→ AIM
Count the lines of the material below that contain the string "page", treating uppercase and lowercase as different, and give only the number.

Rows taken from a dataset:
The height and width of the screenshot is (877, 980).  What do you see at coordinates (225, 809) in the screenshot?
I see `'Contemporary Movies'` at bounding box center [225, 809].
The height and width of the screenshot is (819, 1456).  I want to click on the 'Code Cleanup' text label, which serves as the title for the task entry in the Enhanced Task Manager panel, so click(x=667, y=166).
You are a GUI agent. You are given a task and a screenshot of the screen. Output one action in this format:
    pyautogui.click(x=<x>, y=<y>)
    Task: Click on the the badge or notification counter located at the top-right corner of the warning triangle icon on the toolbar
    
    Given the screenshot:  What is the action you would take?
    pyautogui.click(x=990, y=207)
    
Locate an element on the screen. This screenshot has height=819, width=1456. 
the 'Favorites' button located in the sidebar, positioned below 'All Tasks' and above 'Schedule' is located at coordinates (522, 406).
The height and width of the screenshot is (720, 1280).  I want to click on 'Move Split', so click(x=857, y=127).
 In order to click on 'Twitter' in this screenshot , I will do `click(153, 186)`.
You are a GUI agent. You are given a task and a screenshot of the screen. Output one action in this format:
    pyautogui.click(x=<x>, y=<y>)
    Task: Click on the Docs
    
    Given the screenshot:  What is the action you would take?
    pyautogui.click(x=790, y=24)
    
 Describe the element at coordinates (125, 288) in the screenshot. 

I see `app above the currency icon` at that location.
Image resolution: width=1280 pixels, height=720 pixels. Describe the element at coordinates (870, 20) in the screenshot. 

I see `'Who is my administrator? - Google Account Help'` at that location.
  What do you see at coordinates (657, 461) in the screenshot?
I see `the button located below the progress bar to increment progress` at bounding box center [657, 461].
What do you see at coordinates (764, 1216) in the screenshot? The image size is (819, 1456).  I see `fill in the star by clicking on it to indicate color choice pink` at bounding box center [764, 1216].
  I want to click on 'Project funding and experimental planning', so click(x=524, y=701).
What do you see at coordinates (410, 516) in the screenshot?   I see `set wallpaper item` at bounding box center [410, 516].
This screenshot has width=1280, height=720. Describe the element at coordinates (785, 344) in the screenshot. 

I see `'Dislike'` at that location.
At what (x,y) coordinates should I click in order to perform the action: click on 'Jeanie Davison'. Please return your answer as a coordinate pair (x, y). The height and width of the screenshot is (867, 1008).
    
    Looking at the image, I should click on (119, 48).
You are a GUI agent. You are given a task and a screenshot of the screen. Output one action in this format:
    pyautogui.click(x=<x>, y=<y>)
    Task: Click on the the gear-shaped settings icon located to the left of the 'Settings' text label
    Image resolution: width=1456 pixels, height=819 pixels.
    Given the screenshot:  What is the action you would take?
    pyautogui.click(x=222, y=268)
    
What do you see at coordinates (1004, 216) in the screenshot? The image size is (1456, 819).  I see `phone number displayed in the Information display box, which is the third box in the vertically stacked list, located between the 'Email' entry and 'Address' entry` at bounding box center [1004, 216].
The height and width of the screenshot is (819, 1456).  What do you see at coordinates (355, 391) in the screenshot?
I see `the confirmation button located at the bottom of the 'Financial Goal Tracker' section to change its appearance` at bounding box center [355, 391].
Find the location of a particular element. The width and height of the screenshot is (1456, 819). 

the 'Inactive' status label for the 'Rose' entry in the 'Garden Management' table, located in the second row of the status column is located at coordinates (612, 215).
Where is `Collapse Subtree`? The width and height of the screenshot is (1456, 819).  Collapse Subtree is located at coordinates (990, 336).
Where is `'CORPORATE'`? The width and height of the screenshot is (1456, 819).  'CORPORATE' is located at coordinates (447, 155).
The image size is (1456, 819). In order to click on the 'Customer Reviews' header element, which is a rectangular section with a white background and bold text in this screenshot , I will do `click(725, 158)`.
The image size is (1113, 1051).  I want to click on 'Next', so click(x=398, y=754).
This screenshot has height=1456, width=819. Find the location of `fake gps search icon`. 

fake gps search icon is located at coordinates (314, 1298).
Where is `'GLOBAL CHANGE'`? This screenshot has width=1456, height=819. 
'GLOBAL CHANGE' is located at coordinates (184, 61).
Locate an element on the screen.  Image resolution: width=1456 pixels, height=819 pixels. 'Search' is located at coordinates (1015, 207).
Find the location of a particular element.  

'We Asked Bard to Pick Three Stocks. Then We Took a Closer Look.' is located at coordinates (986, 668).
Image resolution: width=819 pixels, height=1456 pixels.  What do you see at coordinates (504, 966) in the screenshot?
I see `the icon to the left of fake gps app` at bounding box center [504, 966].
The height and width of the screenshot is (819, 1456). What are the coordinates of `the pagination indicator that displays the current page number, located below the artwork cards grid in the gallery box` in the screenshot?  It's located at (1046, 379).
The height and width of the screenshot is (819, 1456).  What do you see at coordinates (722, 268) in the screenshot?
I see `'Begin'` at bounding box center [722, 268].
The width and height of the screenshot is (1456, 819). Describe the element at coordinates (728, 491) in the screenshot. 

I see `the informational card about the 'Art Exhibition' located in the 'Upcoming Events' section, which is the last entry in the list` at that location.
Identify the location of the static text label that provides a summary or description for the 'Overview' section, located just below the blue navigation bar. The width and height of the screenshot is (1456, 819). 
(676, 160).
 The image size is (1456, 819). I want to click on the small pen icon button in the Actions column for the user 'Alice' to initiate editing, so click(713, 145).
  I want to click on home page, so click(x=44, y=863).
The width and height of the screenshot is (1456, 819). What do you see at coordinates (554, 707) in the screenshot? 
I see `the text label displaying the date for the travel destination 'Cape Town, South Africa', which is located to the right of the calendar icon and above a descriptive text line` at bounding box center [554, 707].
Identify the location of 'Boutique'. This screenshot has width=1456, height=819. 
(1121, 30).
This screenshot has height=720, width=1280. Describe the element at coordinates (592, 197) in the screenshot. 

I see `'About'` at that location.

→ PROBLEM SOLUTION
2